Here we are, approaching the end of January!
How are your resolutions and intentions holding up? Have you magically changed all the old habits you’ve been trying to break for years?
That answer is most likely NO!
How could you? How could anyone suddenly get off sugar, booze, or drugs overnight? How can you stop retail therapy, stick to a budget, and immediately get out of debt? How about that yearly gym membership? Still going every day and eating clean?
Big changes are hard! They don’t usually happen with a single declaration of intent or even two weeks of well-meaning action, and especially not with constant self-criticism and condemnation.
Big changes need time, nurturing, and guidance.
Big changes happen when we stop demanding perfection of ourselves and start loving and accepting ourselves.
Big changes happen when we make many little changes on a consistent and persistent basis.

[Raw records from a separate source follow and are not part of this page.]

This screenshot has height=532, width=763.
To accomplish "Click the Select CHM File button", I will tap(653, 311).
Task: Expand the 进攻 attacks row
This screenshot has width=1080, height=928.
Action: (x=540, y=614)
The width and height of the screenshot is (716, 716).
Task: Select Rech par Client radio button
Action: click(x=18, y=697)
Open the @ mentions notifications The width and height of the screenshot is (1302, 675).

Big changes happen when we acknowledge all the little daily accomplishments we DO make.
Big changes happen when we let others help us.
For the past 25 years, I have been on a journey of self-discovery, healing, and inner growth. Looking back, I can’t even relate to that former version of myself. I've learned that when the inner heals, the outer reveals. A deeper truth, I know not!

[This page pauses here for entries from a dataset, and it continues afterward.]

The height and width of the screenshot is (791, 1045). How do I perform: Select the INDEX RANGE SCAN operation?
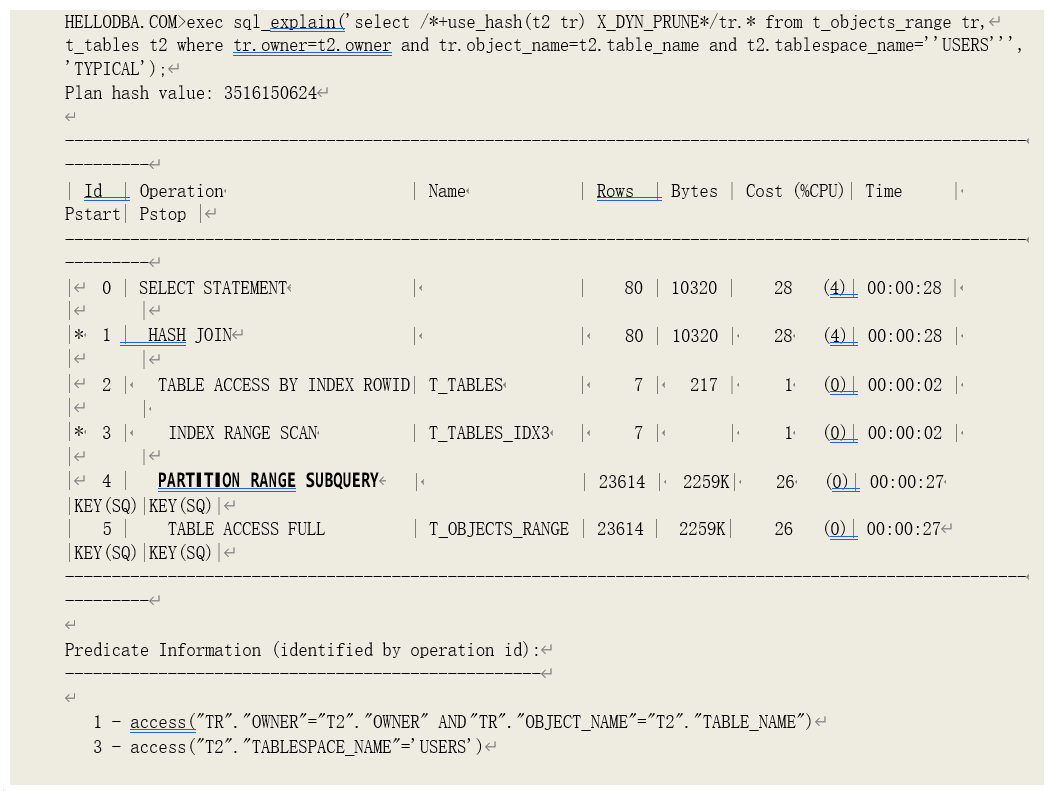point(243,433)
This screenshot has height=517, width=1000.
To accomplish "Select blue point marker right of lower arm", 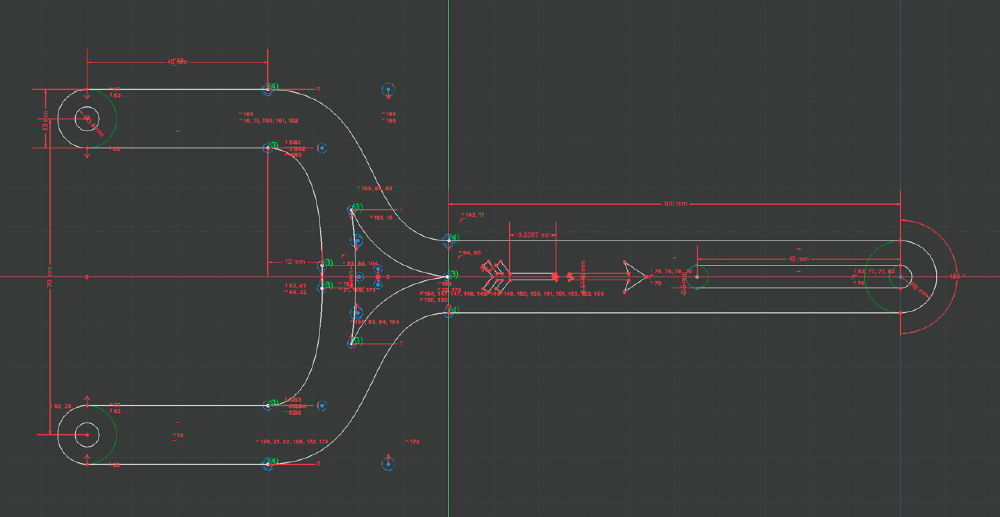I will (322, 406).
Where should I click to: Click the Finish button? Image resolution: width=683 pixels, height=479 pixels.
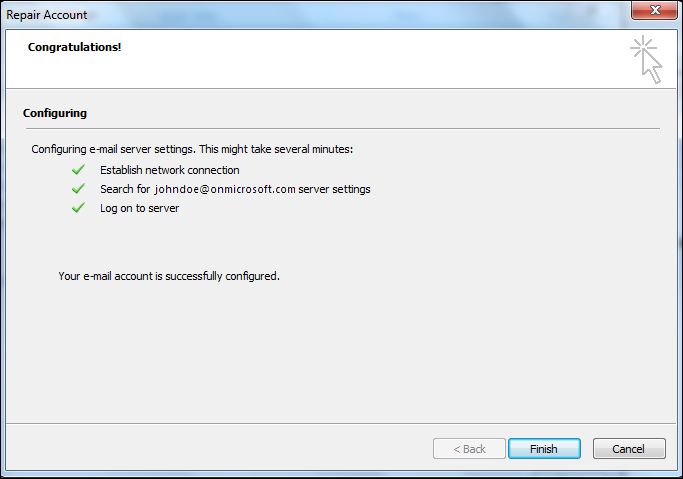pyautogui.click(x=544, y=449)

After uncovering layers of self-loathing, fear, and old programming, I realized that I was a whole new person - a fun, funny, caring person who enjoyed life, helped others, and faced fears. Those who know me today can’t believe I used to be a depressed, demanding, impatient, screaming rage-a-holic.
So, as I sit in the hospital emergency area with a family member, waiting for a room to open for over 9 hours, I am perfectly content to wait for several more if it provides them comfort. I can be helpful, kind, and patient, and I am happy to do so.
I wasn’t a bad person; I was just wildly unaware, scared, and self-absorbed. Through self-love, self-acceptance, and many tiny little changes over time, I am truly living my best life today! I am now happier, healthier, and more loving than I could have imagined. I have amazing people in my life who care about me, a career I love, and the time to do what I’d like.
Does this mean I have everything I thought I wanted or that I’ve finished growing, evolving, and healing? Of course not. There is always room for growth!
I am not special. I didn’t do anything heroic or even unique. I just became willing and teachable. I surrendered to the realization that I don’t know what I don’t know and embraced a journey of learning and discovery. It didn't happen suddenly, with one grand intention; there were highs and lows, twists, and turns, but learning and growing became interesting and exciting, and soon I became passionate about evolving into the best version of myself.
I love crystals and energy work, and they are certainly a part of my journey; however, the answer wasn't just one thing. It was a collection of teachers, experiences, introspection, trials & tribulations. It was staying on the path, even when the path got rocky. It was not quitting on myself, seeking out support, and doing the inner work that all led me to learn to love and accept myself as I was so that I could see more clearly the direction I was going. I didn't have to stay stuck!
One thing we can easily do is to start acknowledging the good we do each day - while it is so easy to berate ourselves and take notice of what we didn't do, didn't do well, or could have/should have.... we often forget to celebrate the small wins we achieve each day.
Some days it was getting out of bed and getting dressed; other days, it was cooking a healthy meal or cleaning a room. But each time I acknowledged myself, something began to change inside, and soon, I was willing and able to do something more for my self-care, self-growth, and my future self.
When asked how you eat an elephant, the reply is always, "one bite at a time."
When we break down our overwhelming, "all-or-nothing lives" into a series of small steps, small achievements, and small changes and become open to new ideas and ways of doing things, the impossible becomes possible. Somehow, we achieved the big end goal we were so overwhelmed by.
At least, that is how it happened and continues to happen for me. I just don't know what I don't know. And there is a big world of ideas, people, and ways of doing things that I couldn’t even fathom.
Einstein defined insanity as, “doing the same thing over and over, expecting different results”.
Not knowing isn’t a curse; it is not seeking that keeps us stuck.